And, of course, if Obama did somehow agree to the Boehner bill, the problem would get vastly worse. Republicans would simply treat the next debt ceiling hostage fight as a chance to increase their demands more. Indeed, if Obama capitulated to Boehner this time, can you imagine the negotiating dynamics that would occur when the next debt ceiling vote comes in 2012? It’s almost impossible to imagine the upper bound of the Republican demands by then.
Some pundits would likely call it the end of Obama’s Presidency, and they probably wouldn’t be far off. Obama’s problem is that he’s got nobody to blame but himself. The debt ceiling debate began with the Obama Administration asking for an up-and-down vote on a debt ceiling increase, just like nearly every other increase in the debt ceiling since 1917. When Congress rejected that, the negotiations began. The Administration started out wanting a balanced approach that included spending cuts and revenue increases, but which didn’t touch entitlements. When the House GOP rejected any talk of revenue increases, the President and Speaker Boehner began talk of a grand bargain that included entitlement reforms, a development that nearly caused a revolt among Congressional Democrats. When Boehner walked away from the Grand Bargain, negotiations began anew on a deal that cut spending far more than it raised revenues, but even that wasn’t good enough., Now, the President’s surrogates in the Senate have come up with a plan that takes taxes completely off the table, meaning that there’s virtually no change they’d come back as part of any future negotiation. At each sign of resistance from the opposition, the President’s response has been to back away rather than fight. Is it any wonder that they’d take that as a sign that he’s willing to give up on more?

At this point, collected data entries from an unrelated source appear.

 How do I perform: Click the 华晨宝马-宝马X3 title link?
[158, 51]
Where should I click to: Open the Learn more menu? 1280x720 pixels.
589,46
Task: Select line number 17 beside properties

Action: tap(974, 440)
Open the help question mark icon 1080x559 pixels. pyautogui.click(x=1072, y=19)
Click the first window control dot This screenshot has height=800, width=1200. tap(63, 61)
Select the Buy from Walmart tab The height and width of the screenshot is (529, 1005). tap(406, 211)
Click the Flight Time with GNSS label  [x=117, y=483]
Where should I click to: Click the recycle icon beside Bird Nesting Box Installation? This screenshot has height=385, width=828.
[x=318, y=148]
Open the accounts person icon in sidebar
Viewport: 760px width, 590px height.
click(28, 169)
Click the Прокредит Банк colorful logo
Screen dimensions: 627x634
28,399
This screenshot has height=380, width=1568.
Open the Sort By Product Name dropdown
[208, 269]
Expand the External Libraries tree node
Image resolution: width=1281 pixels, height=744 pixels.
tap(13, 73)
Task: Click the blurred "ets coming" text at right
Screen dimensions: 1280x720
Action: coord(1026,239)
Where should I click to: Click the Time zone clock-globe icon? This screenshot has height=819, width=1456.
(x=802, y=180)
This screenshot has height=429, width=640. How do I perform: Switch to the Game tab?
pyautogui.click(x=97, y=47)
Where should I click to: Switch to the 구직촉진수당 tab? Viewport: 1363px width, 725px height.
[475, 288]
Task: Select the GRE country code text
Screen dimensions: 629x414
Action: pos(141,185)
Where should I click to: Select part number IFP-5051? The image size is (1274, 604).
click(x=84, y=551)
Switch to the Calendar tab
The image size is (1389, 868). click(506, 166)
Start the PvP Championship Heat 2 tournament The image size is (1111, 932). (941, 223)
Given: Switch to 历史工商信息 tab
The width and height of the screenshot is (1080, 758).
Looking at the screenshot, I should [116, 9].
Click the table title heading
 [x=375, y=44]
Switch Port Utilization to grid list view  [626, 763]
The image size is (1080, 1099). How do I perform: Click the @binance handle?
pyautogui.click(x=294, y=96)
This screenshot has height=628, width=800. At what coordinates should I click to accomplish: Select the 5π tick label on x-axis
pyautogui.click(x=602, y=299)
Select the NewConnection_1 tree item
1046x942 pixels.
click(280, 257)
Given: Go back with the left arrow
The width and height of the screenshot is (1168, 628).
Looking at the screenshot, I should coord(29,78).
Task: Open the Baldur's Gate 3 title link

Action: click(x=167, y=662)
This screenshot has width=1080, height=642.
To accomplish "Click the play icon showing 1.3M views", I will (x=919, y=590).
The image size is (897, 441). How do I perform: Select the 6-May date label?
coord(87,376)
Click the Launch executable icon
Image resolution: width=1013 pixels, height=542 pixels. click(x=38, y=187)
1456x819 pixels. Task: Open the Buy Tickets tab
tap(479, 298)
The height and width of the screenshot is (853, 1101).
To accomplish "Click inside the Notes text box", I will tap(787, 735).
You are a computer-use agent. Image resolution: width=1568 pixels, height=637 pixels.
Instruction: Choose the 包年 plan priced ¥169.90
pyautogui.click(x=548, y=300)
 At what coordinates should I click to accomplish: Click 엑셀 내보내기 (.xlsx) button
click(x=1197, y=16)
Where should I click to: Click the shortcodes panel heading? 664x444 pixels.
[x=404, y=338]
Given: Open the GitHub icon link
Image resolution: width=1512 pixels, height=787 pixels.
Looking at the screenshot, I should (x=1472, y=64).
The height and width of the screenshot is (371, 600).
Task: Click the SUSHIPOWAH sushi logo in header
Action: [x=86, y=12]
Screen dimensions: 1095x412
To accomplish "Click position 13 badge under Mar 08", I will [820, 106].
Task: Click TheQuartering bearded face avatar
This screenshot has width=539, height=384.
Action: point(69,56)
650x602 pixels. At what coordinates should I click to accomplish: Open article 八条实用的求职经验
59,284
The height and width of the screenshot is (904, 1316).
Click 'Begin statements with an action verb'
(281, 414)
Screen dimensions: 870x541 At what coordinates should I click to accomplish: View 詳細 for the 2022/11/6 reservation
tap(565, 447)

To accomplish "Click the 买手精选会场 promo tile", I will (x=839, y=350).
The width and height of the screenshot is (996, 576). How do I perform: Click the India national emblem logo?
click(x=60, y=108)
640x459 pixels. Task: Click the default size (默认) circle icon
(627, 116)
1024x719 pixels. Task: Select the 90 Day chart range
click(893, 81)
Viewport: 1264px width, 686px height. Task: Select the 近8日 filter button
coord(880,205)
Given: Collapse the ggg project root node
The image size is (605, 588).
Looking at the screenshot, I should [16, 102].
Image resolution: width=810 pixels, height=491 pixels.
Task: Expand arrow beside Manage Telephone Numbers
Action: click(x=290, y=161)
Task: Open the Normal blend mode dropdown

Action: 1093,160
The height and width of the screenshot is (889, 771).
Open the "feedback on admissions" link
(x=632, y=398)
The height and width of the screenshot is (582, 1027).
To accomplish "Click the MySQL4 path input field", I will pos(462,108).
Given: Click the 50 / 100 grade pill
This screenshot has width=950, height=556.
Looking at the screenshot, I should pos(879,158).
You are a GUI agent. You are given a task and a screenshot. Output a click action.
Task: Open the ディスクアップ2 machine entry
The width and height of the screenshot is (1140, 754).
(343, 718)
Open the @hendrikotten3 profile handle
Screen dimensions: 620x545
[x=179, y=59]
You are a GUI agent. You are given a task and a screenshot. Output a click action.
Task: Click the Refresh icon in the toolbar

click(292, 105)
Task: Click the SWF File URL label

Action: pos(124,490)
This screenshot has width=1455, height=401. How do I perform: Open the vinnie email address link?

At any point throughout this process, the President could’ve called his opponents’ bluff. He coud’ve gone to the American public like he tried to last night and made the case for the kind of deficit reform or, as Andrew Sprung argues, he could’ve gone even further:
What would have felt like leadership from a Democratic president in 2011? Outline a deficit reduction/tax reform plan that included new stimulus at the outset, backloaded spending cuts and at least $2 trillion in new revenue over ten years. Refuse definitively, early and often to tie deficit reduction talks to the debt ceiling; insist early, loud and often that the debt ceiling must be raised unconditionally, and threaten to use the Constitutional option if it weren’t. Say to the GOP: I’m ready and willing to negotiate – call me when you’re ready to consider revenue increases. Eschew high-drama deadlines, and make it clear that the Bush tax cut expiration date is the endgame.
Of course, that would have required a history as a strong Executive and a tough negotiator. By January of this year, it was fairly clear that Barack Obama is neither o f these things. His governing style seems more suited to that of a Majority Leader in a legislative body than a President and Chief Executive. As I said above, I don’t know why it is that Obama has governed in this manner, but it has not served him or the country well and, 2 1/2 years in, it seems unlikely that he can just turn things around on a dime and, to borrow a phrase from The West Wing, “Let Obama be Obama.” Actually, it’s entirely likely that we’re seeing the real Obama, and the best he can do, and that’s his biggest problem.